The results of a government survey of the nation's 17,000 nursing homes is available on the Medicare website. Consumers can see how a facility was rated in 10 categories, including percentage of patients with pain, delirium, and bedsores.

The information is based on data that nursing homes themselves must report as part of receiving Medicare funds. Also included are the results of annual inspections and complaint investigations. Facilities looking to improve their scores can get advice from the quality improvement organizations under contract with Medicare.

High-quality nursing home care doesn't come cheap. A year's stay can cost between $50,000 and $150,000. If someone can't afford such steep prices, then Medicaid takes over -- but only after most of the person's assets have been depleted.

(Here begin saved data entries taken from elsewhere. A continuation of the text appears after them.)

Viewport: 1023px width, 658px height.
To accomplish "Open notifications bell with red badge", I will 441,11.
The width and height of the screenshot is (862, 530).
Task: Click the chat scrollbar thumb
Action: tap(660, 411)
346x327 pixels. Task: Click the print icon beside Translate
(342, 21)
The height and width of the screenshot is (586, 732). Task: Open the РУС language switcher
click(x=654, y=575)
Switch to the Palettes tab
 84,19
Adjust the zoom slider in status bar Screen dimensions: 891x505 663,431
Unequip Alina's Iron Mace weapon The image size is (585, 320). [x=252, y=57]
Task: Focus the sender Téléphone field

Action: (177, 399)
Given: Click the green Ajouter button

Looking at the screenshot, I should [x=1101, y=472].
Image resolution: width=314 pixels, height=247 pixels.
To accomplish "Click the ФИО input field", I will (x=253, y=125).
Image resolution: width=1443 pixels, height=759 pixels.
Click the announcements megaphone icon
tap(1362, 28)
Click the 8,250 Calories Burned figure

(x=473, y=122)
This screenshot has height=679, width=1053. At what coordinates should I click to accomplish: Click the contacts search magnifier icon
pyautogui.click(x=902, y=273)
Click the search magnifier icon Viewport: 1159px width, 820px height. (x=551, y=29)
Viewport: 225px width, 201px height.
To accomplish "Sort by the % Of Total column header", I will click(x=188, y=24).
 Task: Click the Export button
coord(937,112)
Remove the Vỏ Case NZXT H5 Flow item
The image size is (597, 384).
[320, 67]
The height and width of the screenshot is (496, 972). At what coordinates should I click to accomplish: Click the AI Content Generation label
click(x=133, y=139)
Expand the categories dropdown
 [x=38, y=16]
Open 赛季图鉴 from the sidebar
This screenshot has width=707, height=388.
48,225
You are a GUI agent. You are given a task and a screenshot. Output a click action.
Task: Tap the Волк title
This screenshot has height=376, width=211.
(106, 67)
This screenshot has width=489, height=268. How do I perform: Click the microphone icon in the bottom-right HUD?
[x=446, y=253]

And do you want the government determining where you or your parents get admitted, and thus the level of care?

Enter long-term care insurance, which covers (to varying degrees) nursing home costs. Some policies even cover expenses incurred by people who don't need full-time care, such as physical therapy in the beneficiary's own home.

Like many forms of insurance, long-term care insurance gets more expensive as you age. Generally, people in their late 50s to early 60s should begin evaluating the need for long-term care insurance and which features make sense. A comprehensive policy can be pricey, but ensuring that you or your parents will have the best care might be worth it.